DATA FOR PROCESSING:
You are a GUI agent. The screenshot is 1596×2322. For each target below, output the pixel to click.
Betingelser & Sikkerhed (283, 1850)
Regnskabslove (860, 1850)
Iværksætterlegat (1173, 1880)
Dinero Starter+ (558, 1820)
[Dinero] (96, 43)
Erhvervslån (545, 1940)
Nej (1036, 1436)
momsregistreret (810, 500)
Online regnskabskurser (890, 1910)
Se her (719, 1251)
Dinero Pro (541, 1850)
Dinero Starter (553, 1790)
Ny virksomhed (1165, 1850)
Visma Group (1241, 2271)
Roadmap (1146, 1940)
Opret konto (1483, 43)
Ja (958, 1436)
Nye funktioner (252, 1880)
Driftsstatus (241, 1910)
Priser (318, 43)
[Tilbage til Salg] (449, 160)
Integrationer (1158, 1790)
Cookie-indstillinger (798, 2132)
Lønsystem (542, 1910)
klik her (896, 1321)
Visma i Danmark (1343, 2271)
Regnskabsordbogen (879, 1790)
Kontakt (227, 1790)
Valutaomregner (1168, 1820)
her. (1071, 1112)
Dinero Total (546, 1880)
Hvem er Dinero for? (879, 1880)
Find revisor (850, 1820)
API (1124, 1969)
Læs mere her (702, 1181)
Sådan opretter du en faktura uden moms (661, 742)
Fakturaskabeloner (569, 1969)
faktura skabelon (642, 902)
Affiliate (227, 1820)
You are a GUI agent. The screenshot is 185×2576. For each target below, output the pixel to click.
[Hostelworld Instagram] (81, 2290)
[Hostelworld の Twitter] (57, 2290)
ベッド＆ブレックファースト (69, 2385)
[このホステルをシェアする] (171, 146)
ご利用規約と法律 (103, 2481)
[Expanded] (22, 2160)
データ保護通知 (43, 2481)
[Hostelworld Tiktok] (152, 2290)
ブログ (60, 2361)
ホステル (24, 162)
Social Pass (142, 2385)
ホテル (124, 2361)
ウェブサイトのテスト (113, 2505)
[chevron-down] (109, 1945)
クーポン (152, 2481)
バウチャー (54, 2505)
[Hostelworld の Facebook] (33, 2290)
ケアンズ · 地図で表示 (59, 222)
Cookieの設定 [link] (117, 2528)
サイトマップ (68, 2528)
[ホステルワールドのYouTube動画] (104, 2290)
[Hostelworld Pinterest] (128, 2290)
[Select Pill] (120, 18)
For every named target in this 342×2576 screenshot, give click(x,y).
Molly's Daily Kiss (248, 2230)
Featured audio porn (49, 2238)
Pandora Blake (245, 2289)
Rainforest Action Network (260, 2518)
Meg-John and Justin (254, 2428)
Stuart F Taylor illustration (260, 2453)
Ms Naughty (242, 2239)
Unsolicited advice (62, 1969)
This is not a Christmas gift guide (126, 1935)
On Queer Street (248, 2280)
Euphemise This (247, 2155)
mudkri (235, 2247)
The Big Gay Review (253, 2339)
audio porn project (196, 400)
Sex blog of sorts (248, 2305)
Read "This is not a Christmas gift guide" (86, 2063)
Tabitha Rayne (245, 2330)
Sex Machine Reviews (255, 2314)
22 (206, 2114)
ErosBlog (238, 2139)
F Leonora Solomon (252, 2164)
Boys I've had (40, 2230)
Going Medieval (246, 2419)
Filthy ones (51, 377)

TASK INSTRUCTIONS: Search the entries for the line holding "ご利用規約と法律 (103, 2481)". Return that line and the ones after it through the last, exactly.

ANSWER AREA:
ご利用規約と法律 (103, 2481)
[Expanded] (22, 2160)
データ保護通知 (43, 2481)
[Hostelworld Tiktok] (152, 2290)
ブログ (60, 2361)
ホステル (24, 162)
Social Pass (142, 2385)
ホテル (124, 2361)
ウェブサイトのテスト (113, 2505)
[chevron-down] (109, 1945)
クーポン (152, 2481)
バウチャー (54, 2505)
[Hostelworld の Facebook] (33, 2290)
ケアンズ · 地図で表示 (59, 222)
Cookieの設定 [link] (117, 2528)
サイトマップ (68, 2528)
[ホステルワールドのYouTube動画] (104, 2290)
[Hostelworld Pinterest] (128, 2290)
[Select Pill] (120, 18)
For every named target in this 342×2576 screenshot, give click(x,y).
Molly's Daily Kiss (248, 2230)
Featured audio porn (49, 2238)
Pandora Blake (245, 2289)
Rainforest Action Network (260, 2518)
Meg-John and Justin (254, 2428)
Stuart F Taylor illustration (260, 2453)
Ms Naughty (242, 2239)
Unsolicited advice (62, 1969)
This is not a Christmas gift guide (126, 1935)
On Queer Street (248, 2280)
Euphemise This (247, 2155)
mudkri (235, 2247)
The Big Gay Review (253, 2339)
audio porn project (196, 400)
Sex blog of sorts (248, 2305)
Read "This is not a Christmas gift guide" (86, 2063)
Tabitha Rayne (245, 2330)
Sex Machine Reviews (255, 2314)
22 (206, 2114)
ErosBlog (238, 2139)
F Leonora Solomon (252, 2164)
Boys I've had (40, 2230)
Going Medieval (246, 2419)
Filthy ones (51, 377)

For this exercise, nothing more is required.